“They heard me singing and they told me to stop
Quit these pretentious things and just punch the clock.”
Arcade Fire
Though Arcade Fire’s album The Suburbs wasn’t released until well after my high school joy riding days, today this song suddenly drops me back into the driver’s seat of my ‘87 Nissan Maxima: windows down, stereo up, hair flying wild while singing lyrics to a song that resonates deep in my bones as I navigate the twists and turns of Asheville’s country roads.
Today as I sing these lyrics, committed to the song, to the wind, and to the smile starting to curl up on one side of my mouth like it did all those years ago, I join the lyricist in her noble fight for freedom instead of succumbing to the pressure of monotony.

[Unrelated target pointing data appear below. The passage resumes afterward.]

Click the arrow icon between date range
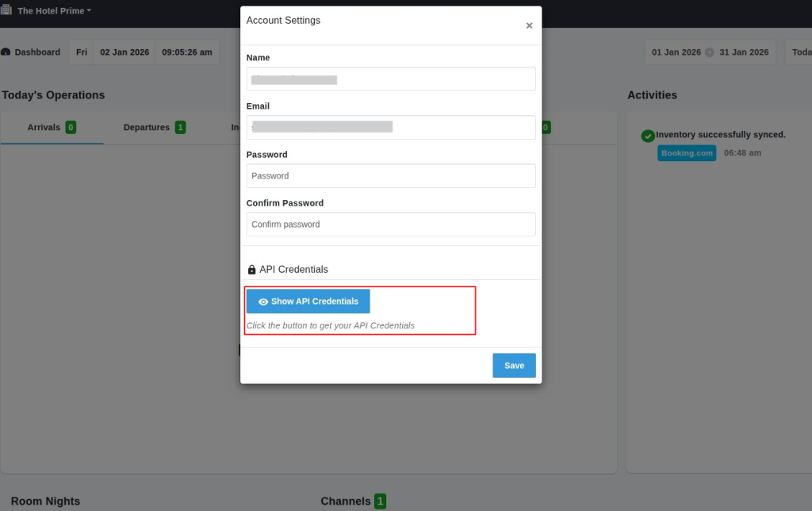This screenshot has width=812, height=511. [x=710, y=52]
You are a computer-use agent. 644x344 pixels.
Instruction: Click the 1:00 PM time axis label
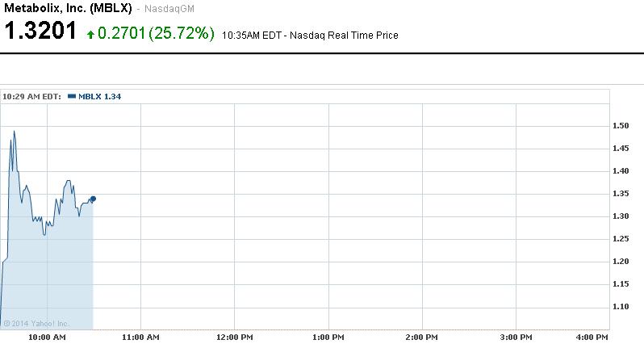pyautogui.click(x=328, y=336)
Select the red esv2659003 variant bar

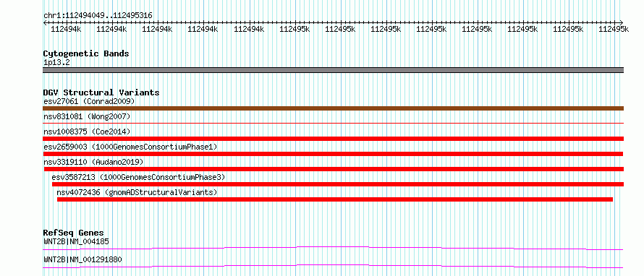(333, 154)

As the song drifts forward, another line causes a snag in the recesses of my brain:
“Dead shopping malls rise like mountains beyond mountains
And there’s no end in sight
I need the darkness, someone please cut the lights”

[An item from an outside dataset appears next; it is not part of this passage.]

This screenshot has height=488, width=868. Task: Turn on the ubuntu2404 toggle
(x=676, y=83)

This imagery is not lost on me, and neither is the lament to break the rut of tediousness and isolation created by technology and concrete empires, thus crowding out natural beauty.
While I’m grateful for the convenience and comforts of modern technology, a longing lingers inside of me for two things: genuine relationships and the raw, restorative beauty of nature.

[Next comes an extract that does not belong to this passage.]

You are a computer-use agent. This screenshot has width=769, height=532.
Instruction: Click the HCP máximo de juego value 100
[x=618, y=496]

This makes sense because I’m God-wired to be in relationship and delight in His creation. And I can’t think of anything else that has the potential to disrupt these two ideals more than modernity.
Artificial lights cloud our eyes from being awed by a divinely exquisite night sky
Playlists drown our ears us from enjoying the revelry of birdsong or rushing of falls
Restaurants rob our appreciation of the miracle of seed in earth
Concrete blocks bury blades of grass under our feet and soft petals at our fingertips
Palmed devices create expanses between the people sitting shoulder to shoulder
Today, this song reminds me that though these things are a welcomed part of my life, I want to create and lean into more moments of what matters most: the flesh and blood by my side, the beauty of God’s creation and the lifesong welling up inside of me waiting to burst forth from my lips. If the current speed and specs of western culture is considered “normal,” then I’ll gladly don the label of “peculiar.” I think a worn out and weary world could use more of us!
If today you’re feeling like a cracked cog in the wheel of society, I invite you to take your own joyride – windows down, “The Sprawl (Mountain Beyond Mountains)” cranked, and a prayer in your heart asking for God’s help to slow down so you can relish the hard-fought gift of presence and the wonder of His extraordinary creativity woven throughout creation.